While DuckDB and SQLite are general purpose engines, Spice Cayenne is purpose-built for modern data lake workloads. It's built on Vortex - a next-generation columnar format under the Linux Foundation - designed for the scale and access patterns of object storage.
Learn more: Introducing the Spice Cayenne Data Accelerator
📚 Docs: Data Accelerators
Refresh Modes
Spice offers multiple strategies for keeping accelerated data synchronized with sources:
| Mode | Description | Use Case |
| full | Complete dataset replacement on each refresh | Small, slowly-changing datasets |
| append (batch) | Adds new records based on a time column | Append-only logs, time-series data |
| append (stream) | Continuous streaming without time column | Real-time event streams |
| changes | CDC-based incremental updates via Debezium or DynamoDB | Frequently updated transactional data |
| caching | Request-based row-level caching | API responses, HTTP endpoints |
# Full refresh every 8 hours
acceleration:
refresh_mode: full
refresh_check_interval: 8h
# Append mode: check for new records from the last day every 10 minutes
acceleration:
refresh_mode: append
time_column: created_at
refresh_check_interval: 10m
refresh_data_window: 1d
# Continuous ingestion using Kafka
acceleration:
refresh_mode: append
# CDC with Debezium or DynamoDB Streams
acceleration:
refresh_mode: changes📚 Docs: Refresh Modes
Retention Policies
While refresh modes control how acceleration is populated, retention policies prevent unbounded growth.
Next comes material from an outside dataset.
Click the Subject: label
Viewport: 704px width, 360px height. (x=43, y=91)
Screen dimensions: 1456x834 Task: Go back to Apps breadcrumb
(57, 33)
As data continuously flows into an accelerated dataset—especially in append or streaming modes—storage can grow indefinitely. Retention policies automatically evict stale data using time-based or custom SQL strategies.
Retention is particularly useful for time-series workloads like logs, metrics, and event streams where only recent data is relevant for queries. For example, an application monitoring dashboard might only need the last 7 days of logs for troubleshooting, while a real-time analytics pipeline processing IoT sensor data might retain just 24 hours of readings. By defining retention policies, you ensure accelerated datasets stay bounded and performant without manual intervention.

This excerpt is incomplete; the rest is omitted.